Athletics is increasingly turning into a battle between clean athletes and drug cheats, so who will win out in Beijing?
The 2015 Athletics World Championships in Beijing get under way on Saturday, as the world’s best sprinters, distance runners, jumpers and throwers all descend on the Bird’s Nest stadium for what should be a week-long feast of athletics action.
This year’s championships will also act as vital preparation for the athletes for next year’s Olympic Games in Rio, and the biggest names in the sport (Usain Bolt, Justin Gatlin, Jessica Ennis-Hill, Renaud Lavillenie, to name but a few) will all be looking to add to their bulging medal collections before next year’s event.Dissertation Writing Results
Website That Helps You Write An Essay Or at least, this is what the International Association of Athletics Federations (IAAF) would be hoping for us all to think. In recent months of course, anyone who has known anything about athletics has found it difficult to ignore wave upon wave of allegations regarding widespread doping in the sport, and of an apparent unwillingness by the IAAF to take such matters as seriously as they should.
Customized Essay Drug taking in athletics is obviously nothing new. In a sport where the margins between success and failure are so small, and where there can be such great benefits for success, some athletes will always be willing to try and cheat in their bids for victory and stardom, just as some people would in any sport or, for that matter, any walk of life.

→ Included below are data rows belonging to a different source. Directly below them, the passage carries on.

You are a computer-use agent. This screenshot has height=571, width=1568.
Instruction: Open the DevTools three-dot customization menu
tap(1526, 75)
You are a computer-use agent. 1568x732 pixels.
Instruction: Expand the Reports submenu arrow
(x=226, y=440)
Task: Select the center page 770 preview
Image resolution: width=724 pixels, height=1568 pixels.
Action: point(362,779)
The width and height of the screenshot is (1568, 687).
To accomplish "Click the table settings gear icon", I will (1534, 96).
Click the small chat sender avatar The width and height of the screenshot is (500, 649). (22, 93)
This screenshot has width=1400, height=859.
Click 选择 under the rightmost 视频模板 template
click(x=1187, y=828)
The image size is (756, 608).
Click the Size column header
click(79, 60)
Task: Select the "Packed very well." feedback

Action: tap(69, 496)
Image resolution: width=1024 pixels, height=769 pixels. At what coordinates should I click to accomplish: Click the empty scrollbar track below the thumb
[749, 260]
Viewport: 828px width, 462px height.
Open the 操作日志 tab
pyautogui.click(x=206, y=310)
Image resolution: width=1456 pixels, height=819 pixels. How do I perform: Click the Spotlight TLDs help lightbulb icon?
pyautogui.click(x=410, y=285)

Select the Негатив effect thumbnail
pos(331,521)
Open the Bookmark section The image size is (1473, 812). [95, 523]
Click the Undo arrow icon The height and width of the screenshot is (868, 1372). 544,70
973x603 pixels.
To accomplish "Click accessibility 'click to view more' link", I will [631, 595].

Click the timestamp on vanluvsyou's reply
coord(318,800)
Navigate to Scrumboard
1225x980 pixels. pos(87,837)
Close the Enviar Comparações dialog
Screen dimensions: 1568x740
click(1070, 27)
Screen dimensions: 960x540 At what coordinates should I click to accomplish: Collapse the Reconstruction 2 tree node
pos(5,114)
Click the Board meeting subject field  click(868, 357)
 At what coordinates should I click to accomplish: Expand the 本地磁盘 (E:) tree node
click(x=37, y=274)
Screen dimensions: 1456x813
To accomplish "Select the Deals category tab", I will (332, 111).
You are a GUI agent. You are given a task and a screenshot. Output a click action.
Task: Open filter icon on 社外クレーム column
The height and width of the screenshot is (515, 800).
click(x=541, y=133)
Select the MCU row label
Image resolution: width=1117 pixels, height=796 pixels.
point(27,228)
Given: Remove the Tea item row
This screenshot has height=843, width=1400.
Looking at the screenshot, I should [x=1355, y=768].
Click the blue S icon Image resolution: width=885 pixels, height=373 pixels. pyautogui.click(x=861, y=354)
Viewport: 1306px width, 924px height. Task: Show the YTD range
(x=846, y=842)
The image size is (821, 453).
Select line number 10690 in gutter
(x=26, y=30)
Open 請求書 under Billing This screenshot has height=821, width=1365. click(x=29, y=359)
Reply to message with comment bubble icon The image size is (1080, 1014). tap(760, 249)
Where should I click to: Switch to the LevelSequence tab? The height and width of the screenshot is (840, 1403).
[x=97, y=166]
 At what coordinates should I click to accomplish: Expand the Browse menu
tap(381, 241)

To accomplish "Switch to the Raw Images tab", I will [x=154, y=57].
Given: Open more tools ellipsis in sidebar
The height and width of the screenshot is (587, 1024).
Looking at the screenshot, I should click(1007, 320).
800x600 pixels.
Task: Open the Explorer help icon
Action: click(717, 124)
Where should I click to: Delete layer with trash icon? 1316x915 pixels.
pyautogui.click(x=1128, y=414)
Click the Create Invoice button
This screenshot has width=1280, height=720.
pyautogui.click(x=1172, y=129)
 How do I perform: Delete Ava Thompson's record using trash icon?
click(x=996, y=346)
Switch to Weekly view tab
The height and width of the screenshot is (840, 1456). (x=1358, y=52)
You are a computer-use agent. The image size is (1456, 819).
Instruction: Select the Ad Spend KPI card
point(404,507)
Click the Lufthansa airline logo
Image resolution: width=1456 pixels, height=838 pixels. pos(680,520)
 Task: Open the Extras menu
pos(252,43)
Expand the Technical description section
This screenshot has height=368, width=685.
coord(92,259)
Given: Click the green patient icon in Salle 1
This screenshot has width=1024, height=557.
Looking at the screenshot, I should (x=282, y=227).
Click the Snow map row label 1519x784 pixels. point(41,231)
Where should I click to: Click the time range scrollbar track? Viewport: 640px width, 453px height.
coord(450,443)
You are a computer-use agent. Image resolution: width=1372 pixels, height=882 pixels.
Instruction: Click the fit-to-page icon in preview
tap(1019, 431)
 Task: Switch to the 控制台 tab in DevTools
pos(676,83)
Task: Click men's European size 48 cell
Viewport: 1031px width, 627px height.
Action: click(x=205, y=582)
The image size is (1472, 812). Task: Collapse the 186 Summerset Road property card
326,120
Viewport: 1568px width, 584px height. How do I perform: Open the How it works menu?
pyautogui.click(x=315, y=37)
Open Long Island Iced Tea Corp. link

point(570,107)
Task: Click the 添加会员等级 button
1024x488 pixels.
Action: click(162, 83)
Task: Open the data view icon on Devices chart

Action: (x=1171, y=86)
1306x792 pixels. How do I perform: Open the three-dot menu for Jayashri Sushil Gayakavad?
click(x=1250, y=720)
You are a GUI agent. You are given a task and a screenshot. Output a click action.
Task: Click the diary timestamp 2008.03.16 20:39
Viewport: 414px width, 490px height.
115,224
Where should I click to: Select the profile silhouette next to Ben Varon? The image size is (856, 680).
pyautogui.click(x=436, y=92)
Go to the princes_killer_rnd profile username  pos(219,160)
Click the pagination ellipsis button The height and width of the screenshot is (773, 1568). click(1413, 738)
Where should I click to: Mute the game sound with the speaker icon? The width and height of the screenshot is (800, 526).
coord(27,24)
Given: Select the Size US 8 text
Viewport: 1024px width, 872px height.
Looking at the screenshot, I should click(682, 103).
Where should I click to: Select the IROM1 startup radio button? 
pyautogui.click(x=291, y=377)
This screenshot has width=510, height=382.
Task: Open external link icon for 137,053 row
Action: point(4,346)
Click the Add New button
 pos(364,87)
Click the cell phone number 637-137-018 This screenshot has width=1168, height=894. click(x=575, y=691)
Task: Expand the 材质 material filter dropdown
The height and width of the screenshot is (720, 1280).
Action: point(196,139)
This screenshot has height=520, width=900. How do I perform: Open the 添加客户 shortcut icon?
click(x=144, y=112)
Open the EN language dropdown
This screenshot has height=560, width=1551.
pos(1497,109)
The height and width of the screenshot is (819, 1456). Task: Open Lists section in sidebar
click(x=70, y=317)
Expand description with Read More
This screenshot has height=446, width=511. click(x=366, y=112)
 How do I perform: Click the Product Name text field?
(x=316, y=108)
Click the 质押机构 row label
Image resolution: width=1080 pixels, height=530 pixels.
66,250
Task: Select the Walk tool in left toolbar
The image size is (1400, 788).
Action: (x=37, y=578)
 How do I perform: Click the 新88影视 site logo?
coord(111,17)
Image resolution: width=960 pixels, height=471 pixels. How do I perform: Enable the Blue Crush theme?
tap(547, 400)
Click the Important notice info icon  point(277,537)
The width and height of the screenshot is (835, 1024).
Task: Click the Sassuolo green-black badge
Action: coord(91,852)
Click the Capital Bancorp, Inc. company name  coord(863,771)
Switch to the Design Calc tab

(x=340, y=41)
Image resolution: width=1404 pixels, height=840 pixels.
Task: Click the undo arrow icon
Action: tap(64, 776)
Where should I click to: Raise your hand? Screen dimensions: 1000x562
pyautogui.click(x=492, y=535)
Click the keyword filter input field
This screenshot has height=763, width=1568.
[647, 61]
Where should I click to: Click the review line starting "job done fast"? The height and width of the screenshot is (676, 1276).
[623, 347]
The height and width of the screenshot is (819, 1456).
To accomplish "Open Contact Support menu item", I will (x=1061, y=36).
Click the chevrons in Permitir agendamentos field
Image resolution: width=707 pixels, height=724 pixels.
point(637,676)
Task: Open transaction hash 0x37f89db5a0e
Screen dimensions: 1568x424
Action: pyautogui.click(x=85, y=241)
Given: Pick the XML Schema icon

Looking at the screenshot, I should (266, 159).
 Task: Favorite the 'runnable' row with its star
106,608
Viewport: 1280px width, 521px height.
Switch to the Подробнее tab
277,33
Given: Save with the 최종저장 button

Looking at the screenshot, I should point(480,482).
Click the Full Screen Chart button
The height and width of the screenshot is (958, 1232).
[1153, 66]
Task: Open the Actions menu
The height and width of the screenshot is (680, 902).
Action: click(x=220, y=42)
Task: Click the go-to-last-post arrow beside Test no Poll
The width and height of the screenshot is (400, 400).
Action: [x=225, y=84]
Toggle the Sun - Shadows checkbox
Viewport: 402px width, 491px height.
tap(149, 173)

Recently however, things have got a whole lot worse. In December 2014, a German TV documentary alleged that as many as 99% of athletes in Russia could be guilty of doping. In June of this year, Mo Farah’s coach Alberto Salazar was alleged to have prescribed prohibited drugs to other athletes. Finally, things came to a head at the beginning of August when an investigation from the Sunday Times and ARD alleged a huge scale of doping in athletics, including the allegation that a third of medals in endurance events between 2001 and 2012 were won by athletes with suspicious blood values. Rarely has the credibility of athletics and the IAAF been under greater scrutiny.
http://www.vlatkahorvat.com/?phd-thesis-higher-education Phd Thesis Higher Education Last Wednesday, former British Olympic middle distance gold medalist Sebastian Coe was elected as the new head of the IAAF, with a promise of greater resources for testing and an independent testing programme. If that can be done, it can only be a good thing for the sport, though his remarks about how the latest allegations had ‘declared war on athletics’ has led others to question if he is in denial of the extent of doping in the sport.
The show however must go on, and the World Championships begin on Saturday with the eyes of the world on Beijing, hoping against hope that the clean athletes can win out against the drug cheats. In no event is this battle more prevalent than in the men’s 100m. This event is always one of the most glamorous in athletics, but now the attention will be greater than ever as Jamaica’s Usain Bolt lines up against America’s Justin Gatlin for the right to be crowned the fastest man on earth.
Athletics always earns greater attention when Bolt is in town. He is by far the biggest star in the sport, and now he returns to the venue where he well and truly announced himself to the world, when he won three gold medals and broke three world records at the 2008 Beijing Olympics.
http://www.latestrecipes.net/assessments-discovery/ Assessments Discovery Now though, the attention on him is greater than ever. Bolt has never failed a drugs test. His main rival; Gatlin, has been banned TWICE (yes that’s right, TWICE) for doping. The second failed test in 2006 should have earnt him an eight-year ban, but on appeal it was reduced to four.
Despite being 33 years old, and apparently no longer on drugs, Gatlin is running faster than ever, and is the fastest man in the world this year over 100m and 200m. Add in his generally arrogant demeanour, plus the fact that he has never admitted to his previous wrong-doings, and Gatlin is quite probably the most hated man in athletics.
Bolt is right when he says he can’t repair athletics’ reputation on his own, but virtually everybody outside of the USA is hoping Bolt can beat Gatlin. The Jamaican has had his injury concerns in the last year or so, but he will be running in Beijing, and right now, the sport needs him to succeed more than ever.
There will of course be plenty more action to look forward to for the week ahead. Britain’s Jessica Ennis-Hill goes for gold in the Heptathlon a year after returning from having a baby. France’s Renaud Lavillenie will be looking for another world record in the men’s Pole Vault, while all the sprinting and hurdles events promise to be as exciting as ever. All we can hope for is that the clean athletes get their rewards, and for that, the attention will be firmly rooted on Bolt and Gatlin.
http://labestetic.pl/law-essay-writing/ Law Essay Writing For the record, the men’s 100m final will be on Sunday 23 August, with the 200m final on Thursday 27 August. Viewers in the UK can catch all the action on the BBC.